> Task to carry out: Update the records below so that every occurrence of "At what coordinates should I click to accomplish" becomes "Where should I tap to complete", with nothing else changed.

Records from a data source
---

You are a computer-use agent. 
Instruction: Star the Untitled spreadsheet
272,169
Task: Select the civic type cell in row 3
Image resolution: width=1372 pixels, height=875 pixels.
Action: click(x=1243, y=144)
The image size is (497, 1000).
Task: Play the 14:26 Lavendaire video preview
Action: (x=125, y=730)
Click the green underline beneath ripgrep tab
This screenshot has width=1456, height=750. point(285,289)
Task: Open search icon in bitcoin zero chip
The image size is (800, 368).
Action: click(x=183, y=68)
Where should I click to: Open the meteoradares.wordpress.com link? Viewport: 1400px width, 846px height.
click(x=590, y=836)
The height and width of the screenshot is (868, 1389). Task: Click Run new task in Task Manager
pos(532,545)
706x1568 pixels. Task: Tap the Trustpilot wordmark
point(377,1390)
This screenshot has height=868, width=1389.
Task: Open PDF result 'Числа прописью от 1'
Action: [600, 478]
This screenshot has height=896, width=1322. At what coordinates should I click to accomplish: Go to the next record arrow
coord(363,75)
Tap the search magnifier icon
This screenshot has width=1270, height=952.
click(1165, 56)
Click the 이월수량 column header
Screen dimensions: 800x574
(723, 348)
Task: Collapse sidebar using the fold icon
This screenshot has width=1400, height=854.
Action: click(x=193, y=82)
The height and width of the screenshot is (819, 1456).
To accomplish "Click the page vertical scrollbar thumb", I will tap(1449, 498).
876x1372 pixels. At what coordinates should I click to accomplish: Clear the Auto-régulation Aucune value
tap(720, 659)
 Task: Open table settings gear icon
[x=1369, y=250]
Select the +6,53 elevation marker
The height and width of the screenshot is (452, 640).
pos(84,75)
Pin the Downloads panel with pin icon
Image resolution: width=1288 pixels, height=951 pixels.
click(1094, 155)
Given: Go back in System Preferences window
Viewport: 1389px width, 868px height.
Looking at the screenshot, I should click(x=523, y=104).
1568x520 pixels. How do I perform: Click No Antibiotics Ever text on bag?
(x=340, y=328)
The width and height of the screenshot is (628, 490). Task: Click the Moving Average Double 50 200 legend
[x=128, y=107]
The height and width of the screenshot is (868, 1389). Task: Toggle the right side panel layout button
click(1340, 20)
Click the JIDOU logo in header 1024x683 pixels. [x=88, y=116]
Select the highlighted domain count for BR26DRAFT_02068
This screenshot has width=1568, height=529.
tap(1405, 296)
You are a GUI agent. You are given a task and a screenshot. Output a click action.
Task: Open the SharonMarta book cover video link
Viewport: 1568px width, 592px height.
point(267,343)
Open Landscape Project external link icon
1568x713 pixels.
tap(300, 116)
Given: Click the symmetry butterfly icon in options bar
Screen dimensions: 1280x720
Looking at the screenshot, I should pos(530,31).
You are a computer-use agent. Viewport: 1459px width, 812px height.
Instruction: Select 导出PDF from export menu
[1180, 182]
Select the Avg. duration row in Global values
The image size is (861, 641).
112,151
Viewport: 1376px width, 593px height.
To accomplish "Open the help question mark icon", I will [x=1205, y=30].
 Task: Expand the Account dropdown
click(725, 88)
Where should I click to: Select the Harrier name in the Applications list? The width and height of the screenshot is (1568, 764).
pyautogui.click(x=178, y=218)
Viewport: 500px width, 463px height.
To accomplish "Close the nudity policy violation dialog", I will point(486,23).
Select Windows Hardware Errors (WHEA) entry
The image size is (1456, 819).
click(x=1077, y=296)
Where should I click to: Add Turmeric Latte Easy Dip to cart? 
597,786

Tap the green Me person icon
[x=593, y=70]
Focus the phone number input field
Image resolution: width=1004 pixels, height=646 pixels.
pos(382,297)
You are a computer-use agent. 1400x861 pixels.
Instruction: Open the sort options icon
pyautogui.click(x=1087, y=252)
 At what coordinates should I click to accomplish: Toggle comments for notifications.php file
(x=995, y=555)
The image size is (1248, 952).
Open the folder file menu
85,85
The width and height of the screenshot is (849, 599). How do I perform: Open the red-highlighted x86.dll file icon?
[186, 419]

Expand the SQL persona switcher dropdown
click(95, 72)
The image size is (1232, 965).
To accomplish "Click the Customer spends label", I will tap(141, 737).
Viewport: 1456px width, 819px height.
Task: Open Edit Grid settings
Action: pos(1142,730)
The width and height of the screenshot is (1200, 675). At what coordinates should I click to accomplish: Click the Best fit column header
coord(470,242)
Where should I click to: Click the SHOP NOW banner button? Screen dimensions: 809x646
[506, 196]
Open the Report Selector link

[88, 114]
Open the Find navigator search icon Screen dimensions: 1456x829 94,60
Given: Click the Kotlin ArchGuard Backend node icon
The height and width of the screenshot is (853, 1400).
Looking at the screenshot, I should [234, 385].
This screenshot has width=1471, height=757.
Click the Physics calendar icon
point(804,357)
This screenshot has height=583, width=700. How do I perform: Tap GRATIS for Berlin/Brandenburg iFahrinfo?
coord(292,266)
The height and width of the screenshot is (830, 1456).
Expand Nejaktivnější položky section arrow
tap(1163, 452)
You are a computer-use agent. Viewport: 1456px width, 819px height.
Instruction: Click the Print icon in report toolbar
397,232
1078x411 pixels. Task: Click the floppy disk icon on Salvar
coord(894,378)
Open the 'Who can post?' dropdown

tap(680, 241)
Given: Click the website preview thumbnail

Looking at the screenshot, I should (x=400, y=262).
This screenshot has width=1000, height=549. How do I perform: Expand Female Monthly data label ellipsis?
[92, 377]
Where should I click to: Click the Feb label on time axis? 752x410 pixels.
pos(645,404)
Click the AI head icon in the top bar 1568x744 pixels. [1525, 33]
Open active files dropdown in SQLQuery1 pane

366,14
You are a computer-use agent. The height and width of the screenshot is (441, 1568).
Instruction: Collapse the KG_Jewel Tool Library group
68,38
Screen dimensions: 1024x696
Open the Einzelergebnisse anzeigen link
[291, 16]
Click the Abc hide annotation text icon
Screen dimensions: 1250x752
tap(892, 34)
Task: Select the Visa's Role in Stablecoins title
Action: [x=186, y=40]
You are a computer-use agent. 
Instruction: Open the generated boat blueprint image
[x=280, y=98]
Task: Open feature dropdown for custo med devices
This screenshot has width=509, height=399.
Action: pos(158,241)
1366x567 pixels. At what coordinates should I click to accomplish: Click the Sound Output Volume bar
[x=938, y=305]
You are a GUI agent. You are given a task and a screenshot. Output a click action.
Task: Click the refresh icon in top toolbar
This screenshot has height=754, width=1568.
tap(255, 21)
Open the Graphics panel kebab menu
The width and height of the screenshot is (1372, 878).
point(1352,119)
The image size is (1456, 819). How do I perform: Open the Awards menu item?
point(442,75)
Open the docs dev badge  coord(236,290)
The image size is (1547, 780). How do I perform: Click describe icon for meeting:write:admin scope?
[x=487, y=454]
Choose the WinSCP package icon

---

> Correct response:
You are a computer-use agent. 
Instruction: Star the Untitled spreadsheet
272,169
Task: Select the civic type cell in row 3
Image resolution: width=1372 pixels, height=875 pixels.
Action: click(x=1243, y=144)
The image size is (497, 1000).
Task: Play the 14:26 Lavendaire video preview
Action: (x=125, y=730)
Click the green underline beneath ripgrep tab
This screenshot has width=1456, height=750. point(285,289)
Task: Open search icon in bitcoin zero chip
The image size is (800, 368).
Action: click(x=183, y=68)
Where should I click to: Open the meteoradares.wordpress.com link? Viewport: 1400px width, 846px height.
click(x=590, y=836)
The height and width of the screenshot is (868, 1389). Task: Click Run new task in Task Manager
pos(532,545)
706x1568 pixels. Task: Tap the Trustpilot wordmark
point(377,1390)
This screenshot has height=868, width=1389.
Task: Open PDF result 'Числа прописью от 1'
Action: [600, 478]
This screenshot has height=896, width=1322. Where should I tap to complete: Go to the next record arrow
coord(363,75)
Tap the search magnifier icon
This screenshot has width=1270, height=952.
click(1165, 56)
Click the 이월수량 column header
Screen dimensions: 800x574
(723, 348)
Task: Collapse sidebar using the fold icon
This screenshot has width=1400, height=854.
Action: click(x=193, y=82)
The height and width of the screenshot is (819, 1456).
To accomplish "Click the page vertical scrollbar thumb", I will tap(1449, 498).
876x1372 pixels. Where should I tap to complete: Clear the Auto-régulation Aucune value
tap(720, 659)
 Task: Open table settings gear icon
[x=1369, y=250]
Select the +6,53 elevation marker
The height and width of the screenshot is (452, 640).
pos(84,75)
Pin the Downloads panel with pin icon
Image resolution: width=1288 pixels, height=951 pixels.
click(1094, 155)
Given: Go back in System Preferences window
Viewport: 1389px width, 868px height.
Looking at the screenshot, I should click(x=523, y=104).
1568x520 pixels. How do I perform: Click No Antibiotics Ever text on bag?
(x=340, y=328)
The width and height of the screenshot is (628, 490). Task: Click the Moving Average Double 50 200 legend
[x=128, y=107]
The height and width of the screenshot is (868, 1389). Task: Toggle the right side panel layout button
click(1340, 20)
Click the JIDOU logo in header 1024x683 pixels. [x=88, y=116]
Select the highlighted domain count for BR26DRAFT_02068
This screenshot has width=1568, height=529.
tap(1405, 296)
You are a GUI agent. You are given a task and a screenshot. Output a click action.
Task: Open the SharonMarta book cover video link
Viewport: 1568px width, 592px height.
point(267,343)
Open Landscape Project external link icon
1568x713 pixels.
tap(300, 116)
Given: Click the symmetry butterfly icon in options bar
Screen dimensions: 1280x720
Looking at the screenshot, I should pos(530,31).
You are a computer-use agent. Viewport: 1459px width, 812px height.
Instruction: Select 导出PDF from export menu
[1180, 182]
Select the Avg. duration row in Global values
The image size is (861, 641).
112,151
Viewport: 1376px width, 593px height.
To accomplish "Open the help question mark icon", I will [x=1205, y=30].
 Task: Expand the Account dropdown
click(725, 88)
Where should I click to: Select the Harrier name in the Applications list? The width and height of the screenshot is (1568, 764).
pyautogui.click(x=178, y=218)
Viewport: 500px width, 463px height.
To accomplish "Close the nudity policy violation dialog", I will point(486,23).
Select Windows Hardware Errors (WHEA) entry
The image size is (1456, 819).
click(x=1077, y=296)
Where should I click to: Add Turmeric Latte Easy Dip to cart? 
597,786

Tap the green Me person icon
[x=593, y=70]
Focus the phone number input field
Image resolution: width=1004 pixels, height=646 pixels.
pos(382,297)
You are a computer-use agent. 1400x861 pixels.
Instruction: Open the sort options icon
pyautogui.click(x=1087, y=252)
 Where should I tap to complete: Toggle comments for notifications.php file
(x=995, y=555)
The image size is (1248, 952).
Open the folder file menu
85,85
The width and height of the screenshot is (849, 599). How do I perform: Open the red-highlighted x86.dll file icon?
[186, 419]

Expand the SQL persona switcher dropdown
click(95, 72)
The image size is (1232, 965).
To accomplish "Click the Customer spends label", I will tap(141, 737).
Viewport: 1456px width, 819px height.
Task: Open Edit Grid settings
Action: pos(1142,730)
The width and height of the screenshot is (1200, 675). Where should I tap to complete: Click the Best fit column header
coord(470,242)
Where should I click to: Click the SHOP NOW banner button? Screen dimensions: 809x646
[506, 196]
Open the Report Selector link

[88, 114]
Open the Find navigator search icon Screen dimensions: 1456x829 94,60
Given: Click the Kotlin ArchGuard Backend node icon
The height and width of the screenshot is (853, 1400).
Looking at the screenshot, I should [234, 385].
This screenshot has width=1471, height=757.
Click the Physics calendar icon
point(804,357)
This screenshot has height=583, width=700. How do I perform: Tap GRATIS for Berlin/Brandenburg iFahrinfo?
coord(292,266)
The height and width of the screenshot is (830, 1456).
Expand Nejaktivnější položky section arrow
tap(1163, 452)
You are a computer-use agent. Viewport: 1456px width, 819px height.
Instruction: Click the Print icon in report toolbar
397,232
1078x411 pixels. Task: Click the floppy disk icon on Salvar
coord(894,378)
Open the 'Who can post?' dropdown

tap(680, 241)
Given: Click the website preview thumbnail

Looking at the screenshot, I should (x=400, y=262).
This screenshot has width=1000, height=549. How do I perform: Expand Female Monthly data label ellipsis?
[92, 377]
Where should I click to: Click the Feb label on time axis? 752x410 pixels.
pos(645,404)
Click the AI head icon in the top bar 1568x744 pixels. [1525, 33]
Open active files dropdown in SQLQuery1 pane

366,14
You are a computer-use agent. The height and width of the screenshot is (441, 1568).
Instruction: Collapse the KG_Jewel Tool Library group
68,38
Screen dimensions: 1024x696
Open the Einzelergebnisse anzeigen link
[291, 16]
Click the Abc hide annotation text icon
Screen dimensions: 1250x752
tap(892, 34)
Task: Select the Visa's Role in Stablecoins title
Action: [x=186, y=40]
You are a computer-use agent. 
Instruction: Open the generated boat blueprint image
[x=280, y=98]
Task: Open feature dropdown for custo med devices
This screenshot has width=509, height=399.
Action: pos(158,241)
1366x567 pixels. Where should I tap to complete: Click the Sound Output Volume bar
[x=938, y=305]
You are a GUI agent. You are given a task and a screenshot. Output a click action.
Task: Click the refresh icon in top toolbar
This screenshot has height=754, width=1568.
tap(255, 21)
Open the Graphics panel kebab menu
The width and height of the screenshot is (1372, 878).
point(1352,119)
The image size is (1456, 819). How do I perform: Open the Awards menu item?
point(442,75)
Open the docs dev badge  coord(236,290)
The image size is (1547, 780). How do I perform: Click describe icon for meeting:write:admin scope?
[x=487, y=454]
Choose the WinSCP package icon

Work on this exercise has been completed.